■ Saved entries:
################

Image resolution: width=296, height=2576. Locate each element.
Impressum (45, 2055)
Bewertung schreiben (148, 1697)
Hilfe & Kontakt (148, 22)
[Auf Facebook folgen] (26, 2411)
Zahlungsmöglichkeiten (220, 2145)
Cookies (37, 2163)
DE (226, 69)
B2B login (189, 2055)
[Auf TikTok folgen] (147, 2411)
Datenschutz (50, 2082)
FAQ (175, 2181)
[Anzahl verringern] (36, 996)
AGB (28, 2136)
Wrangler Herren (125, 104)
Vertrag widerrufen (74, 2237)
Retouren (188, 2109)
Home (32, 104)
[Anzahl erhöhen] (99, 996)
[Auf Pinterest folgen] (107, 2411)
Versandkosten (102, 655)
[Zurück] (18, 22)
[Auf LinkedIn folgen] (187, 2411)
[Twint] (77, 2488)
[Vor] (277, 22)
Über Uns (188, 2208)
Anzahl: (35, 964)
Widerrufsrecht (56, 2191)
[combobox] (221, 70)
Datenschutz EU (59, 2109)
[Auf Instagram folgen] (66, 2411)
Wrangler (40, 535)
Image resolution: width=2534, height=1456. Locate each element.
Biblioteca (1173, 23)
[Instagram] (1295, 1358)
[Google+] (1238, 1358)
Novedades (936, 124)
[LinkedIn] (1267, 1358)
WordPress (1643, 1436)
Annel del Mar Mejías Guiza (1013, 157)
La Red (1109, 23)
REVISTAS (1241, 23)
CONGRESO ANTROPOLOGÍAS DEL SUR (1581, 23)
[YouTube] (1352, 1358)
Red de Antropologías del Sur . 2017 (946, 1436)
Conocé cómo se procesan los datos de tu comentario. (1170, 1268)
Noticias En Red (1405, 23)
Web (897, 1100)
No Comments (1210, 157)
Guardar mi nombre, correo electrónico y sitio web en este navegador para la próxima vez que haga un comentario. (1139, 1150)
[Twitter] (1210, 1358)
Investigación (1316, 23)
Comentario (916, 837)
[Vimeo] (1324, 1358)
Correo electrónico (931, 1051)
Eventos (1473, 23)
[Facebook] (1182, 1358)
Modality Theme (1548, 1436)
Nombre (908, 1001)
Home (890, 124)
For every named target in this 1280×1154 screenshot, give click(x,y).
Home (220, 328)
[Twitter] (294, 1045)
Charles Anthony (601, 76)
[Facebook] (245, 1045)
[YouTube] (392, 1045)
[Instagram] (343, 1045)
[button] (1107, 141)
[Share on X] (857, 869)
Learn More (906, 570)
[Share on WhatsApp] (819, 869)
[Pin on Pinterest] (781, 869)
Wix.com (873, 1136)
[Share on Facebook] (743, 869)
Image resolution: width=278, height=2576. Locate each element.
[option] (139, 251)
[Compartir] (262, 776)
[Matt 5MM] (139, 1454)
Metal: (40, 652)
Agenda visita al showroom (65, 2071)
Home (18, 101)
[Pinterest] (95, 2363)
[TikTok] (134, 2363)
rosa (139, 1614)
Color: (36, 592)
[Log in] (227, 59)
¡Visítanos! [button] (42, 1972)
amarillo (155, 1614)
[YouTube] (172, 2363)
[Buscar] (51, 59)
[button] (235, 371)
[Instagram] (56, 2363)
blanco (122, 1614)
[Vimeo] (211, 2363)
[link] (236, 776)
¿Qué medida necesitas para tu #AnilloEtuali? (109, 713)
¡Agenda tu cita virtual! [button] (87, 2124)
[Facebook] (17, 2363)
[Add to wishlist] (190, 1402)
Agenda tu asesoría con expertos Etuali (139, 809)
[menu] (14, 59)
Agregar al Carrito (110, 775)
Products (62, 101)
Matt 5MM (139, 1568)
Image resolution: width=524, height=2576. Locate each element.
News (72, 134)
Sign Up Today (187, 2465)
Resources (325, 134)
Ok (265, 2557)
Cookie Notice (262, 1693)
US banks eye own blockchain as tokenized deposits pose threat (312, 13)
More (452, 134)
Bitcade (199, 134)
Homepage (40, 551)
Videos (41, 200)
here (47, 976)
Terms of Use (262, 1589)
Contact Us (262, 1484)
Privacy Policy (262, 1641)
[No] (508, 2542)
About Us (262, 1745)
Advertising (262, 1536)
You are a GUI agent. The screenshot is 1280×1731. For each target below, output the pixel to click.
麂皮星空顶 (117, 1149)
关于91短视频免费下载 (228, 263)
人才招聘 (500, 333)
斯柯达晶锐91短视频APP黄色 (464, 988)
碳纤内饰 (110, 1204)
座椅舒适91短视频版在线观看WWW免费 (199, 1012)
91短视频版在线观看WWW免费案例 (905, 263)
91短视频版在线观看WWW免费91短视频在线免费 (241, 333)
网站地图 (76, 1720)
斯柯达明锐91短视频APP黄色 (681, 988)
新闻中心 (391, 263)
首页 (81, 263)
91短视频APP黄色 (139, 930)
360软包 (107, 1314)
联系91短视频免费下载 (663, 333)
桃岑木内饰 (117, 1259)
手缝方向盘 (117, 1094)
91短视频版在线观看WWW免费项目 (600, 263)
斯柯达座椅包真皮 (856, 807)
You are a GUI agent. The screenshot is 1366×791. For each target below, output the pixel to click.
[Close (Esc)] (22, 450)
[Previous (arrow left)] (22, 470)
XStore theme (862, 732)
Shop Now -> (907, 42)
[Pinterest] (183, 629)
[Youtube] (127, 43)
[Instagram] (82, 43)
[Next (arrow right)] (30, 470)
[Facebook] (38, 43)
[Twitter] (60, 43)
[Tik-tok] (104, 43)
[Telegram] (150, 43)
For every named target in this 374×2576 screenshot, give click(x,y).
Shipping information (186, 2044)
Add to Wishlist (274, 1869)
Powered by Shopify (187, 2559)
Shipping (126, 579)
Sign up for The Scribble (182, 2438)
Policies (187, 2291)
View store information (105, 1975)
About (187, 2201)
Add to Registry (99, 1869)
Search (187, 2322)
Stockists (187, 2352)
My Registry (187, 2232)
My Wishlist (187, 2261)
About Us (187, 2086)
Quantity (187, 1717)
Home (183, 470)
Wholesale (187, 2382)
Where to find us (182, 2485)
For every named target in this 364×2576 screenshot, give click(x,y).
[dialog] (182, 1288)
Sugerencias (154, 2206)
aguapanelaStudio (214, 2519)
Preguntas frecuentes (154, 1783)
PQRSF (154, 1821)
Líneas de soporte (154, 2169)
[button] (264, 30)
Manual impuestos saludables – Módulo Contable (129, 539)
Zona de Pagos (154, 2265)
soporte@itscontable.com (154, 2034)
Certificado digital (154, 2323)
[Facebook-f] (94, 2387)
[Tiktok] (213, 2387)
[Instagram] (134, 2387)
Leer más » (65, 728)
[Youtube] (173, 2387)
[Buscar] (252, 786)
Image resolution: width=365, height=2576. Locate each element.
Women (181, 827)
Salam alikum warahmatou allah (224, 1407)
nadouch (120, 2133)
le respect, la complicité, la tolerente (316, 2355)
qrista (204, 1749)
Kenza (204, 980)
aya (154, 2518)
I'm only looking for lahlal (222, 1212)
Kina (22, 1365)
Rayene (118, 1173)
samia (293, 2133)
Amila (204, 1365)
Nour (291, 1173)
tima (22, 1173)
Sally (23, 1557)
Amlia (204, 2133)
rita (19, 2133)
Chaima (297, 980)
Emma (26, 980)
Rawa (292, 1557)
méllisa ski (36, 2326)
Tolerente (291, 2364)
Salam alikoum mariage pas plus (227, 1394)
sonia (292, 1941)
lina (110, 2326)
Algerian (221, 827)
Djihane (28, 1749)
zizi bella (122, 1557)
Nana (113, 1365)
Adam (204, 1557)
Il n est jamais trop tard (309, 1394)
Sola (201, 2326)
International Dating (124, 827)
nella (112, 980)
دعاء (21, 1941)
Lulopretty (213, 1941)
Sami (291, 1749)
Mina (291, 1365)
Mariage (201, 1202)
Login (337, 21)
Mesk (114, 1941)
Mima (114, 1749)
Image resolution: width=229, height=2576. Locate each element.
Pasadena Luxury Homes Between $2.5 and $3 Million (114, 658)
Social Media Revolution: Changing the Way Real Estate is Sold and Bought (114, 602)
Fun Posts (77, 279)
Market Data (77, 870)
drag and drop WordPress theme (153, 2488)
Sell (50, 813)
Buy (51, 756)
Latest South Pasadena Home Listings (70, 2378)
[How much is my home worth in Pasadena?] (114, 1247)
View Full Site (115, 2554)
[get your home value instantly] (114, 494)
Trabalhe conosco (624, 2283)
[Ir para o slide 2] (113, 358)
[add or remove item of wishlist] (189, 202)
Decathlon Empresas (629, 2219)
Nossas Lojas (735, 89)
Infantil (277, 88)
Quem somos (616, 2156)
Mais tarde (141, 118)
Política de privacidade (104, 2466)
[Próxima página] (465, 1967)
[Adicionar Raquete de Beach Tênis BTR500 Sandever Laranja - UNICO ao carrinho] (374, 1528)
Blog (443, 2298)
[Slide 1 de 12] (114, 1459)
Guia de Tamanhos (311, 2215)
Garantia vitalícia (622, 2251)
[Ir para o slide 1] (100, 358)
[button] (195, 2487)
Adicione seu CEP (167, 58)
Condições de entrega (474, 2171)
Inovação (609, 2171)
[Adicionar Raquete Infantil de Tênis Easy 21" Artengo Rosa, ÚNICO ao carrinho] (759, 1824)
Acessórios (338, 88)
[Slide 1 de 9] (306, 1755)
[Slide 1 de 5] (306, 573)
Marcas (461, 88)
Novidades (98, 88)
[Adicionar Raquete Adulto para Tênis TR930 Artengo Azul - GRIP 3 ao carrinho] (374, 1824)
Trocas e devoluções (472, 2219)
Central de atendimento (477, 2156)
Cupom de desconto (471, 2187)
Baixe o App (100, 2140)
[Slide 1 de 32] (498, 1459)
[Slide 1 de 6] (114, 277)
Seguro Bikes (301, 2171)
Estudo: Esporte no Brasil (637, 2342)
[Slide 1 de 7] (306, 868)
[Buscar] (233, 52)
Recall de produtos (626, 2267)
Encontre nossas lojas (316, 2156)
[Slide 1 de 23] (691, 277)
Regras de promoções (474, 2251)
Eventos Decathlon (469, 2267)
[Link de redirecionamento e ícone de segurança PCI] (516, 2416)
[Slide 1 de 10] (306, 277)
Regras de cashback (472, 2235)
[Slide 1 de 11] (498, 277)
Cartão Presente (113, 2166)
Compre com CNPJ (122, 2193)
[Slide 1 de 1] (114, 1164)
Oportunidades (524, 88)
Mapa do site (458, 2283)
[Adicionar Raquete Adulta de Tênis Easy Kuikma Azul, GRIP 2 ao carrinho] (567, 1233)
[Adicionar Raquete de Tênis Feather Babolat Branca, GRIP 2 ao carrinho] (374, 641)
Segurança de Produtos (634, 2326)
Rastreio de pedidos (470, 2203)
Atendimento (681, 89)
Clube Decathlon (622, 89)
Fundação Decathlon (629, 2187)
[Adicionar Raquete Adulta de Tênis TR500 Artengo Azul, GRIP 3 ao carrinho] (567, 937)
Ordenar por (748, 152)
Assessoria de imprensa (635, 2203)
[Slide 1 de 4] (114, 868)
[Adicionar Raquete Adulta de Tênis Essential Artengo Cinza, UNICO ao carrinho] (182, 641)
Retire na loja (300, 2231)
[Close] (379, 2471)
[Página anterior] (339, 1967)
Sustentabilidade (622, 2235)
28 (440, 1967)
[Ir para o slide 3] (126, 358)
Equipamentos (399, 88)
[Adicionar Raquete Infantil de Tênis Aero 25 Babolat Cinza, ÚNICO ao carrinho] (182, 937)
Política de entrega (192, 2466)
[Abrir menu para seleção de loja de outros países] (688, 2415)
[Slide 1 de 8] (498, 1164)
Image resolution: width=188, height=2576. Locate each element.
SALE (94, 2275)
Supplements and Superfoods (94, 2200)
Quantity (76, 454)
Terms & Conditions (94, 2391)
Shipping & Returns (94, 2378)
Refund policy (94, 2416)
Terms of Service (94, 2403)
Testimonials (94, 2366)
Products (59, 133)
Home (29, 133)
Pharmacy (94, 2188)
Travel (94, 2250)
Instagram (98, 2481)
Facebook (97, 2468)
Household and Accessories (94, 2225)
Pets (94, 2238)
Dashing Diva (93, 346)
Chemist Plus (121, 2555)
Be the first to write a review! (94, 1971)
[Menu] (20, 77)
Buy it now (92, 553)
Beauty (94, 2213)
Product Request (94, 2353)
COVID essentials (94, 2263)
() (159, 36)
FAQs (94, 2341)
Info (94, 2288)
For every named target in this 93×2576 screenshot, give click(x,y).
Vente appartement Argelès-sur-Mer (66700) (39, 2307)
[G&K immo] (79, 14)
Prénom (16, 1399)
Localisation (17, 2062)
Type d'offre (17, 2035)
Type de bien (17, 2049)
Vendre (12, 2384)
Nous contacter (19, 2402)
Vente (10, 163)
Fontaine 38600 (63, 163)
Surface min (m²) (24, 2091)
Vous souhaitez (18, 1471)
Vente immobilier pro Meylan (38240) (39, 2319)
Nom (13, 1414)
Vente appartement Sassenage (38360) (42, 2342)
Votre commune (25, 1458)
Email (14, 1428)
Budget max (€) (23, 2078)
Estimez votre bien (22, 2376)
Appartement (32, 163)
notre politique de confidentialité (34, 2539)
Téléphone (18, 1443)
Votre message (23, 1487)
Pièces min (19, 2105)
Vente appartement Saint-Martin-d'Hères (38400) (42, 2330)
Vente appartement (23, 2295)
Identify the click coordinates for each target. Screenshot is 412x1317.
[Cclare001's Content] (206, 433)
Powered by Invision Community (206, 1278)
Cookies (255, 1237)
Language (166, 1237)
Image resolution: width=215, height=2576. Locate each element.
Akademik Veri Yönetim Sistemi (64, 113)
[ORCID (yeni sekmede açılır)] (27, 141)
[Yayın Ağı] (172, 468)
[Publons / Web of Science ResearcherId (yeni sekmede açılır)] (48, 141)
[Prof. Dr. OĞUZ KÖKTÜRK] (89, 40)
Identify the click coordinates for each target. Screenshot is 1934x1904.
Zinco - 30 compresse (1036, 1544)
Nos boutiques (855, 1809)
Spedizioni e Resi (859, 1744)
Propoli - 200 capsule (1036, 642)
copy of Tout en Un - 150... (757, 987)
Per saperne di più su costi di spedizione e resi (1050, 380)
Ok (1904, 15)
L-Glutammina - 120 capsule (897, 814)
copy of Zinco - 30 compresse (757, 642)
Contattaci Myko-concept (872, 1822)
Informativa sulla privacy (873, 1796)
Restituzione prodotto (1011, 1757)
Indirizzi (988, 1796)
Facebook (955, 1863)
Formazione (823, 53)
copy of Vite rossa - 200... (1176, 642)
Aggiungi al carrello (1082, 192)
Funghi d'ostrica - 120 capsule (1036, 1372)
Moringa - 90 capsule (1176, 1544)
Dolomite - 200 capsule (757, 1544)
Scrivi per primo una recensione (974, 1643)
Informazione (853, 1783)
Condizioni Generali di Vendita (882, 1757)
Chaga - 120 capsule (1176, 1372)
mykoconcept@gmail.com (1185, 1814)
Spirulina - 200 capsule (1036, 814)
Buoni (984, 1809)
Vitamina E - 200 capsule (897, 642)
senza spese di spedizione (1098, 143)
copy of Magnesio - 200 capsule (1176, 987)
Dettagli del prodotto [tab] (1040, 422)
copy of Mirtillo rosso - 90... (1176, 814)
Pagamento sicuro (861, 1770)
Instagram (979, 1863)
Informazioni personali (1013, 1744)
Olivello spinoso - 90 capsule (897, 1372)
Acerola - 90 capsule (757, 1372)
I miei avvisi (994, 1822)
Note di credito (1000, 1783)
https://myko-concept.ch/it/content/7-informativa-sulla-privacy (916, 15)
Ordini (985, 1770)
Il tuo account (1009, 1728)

################

■ PROBLEM TO WORK ON:
Using the entries above, return exactly the lines from the line with "amarillo (155, 1614)" to the line with "Ok (265, 2557)", counting both of those lines.

■ PROBLEM SOLUTION:
amarillo (155, 1614)
[YouTube] (172, 2363)
[Buscar] (51, 59)
[button] (235, 371)
[Instagram] (56, 2363)
blanco (122, 1614)
[Vimeo] (211, 2363)
[link] (236, 776)
¿Qué medida necesitas para tu #AnilloEtuali? (109, 713)
¡Agenda tu cita virtual! [button] (87, 2124)
[Facebook] (17, 2363)
[Add to wishlist] (190, 1402)
Agenda tu asesoría con expertos Etuali (139, 809)
[menu] (14, 59)
Agregar al Carrito (110, 775)
Products (62, 101)
Matt 5MM (139, 1568)
Image resolution: width=524, height=2576. Locate each element.
News (72, 134)
Sign Up Today (187, 2465)
Resources (325, 134)
Ok (265, 2557)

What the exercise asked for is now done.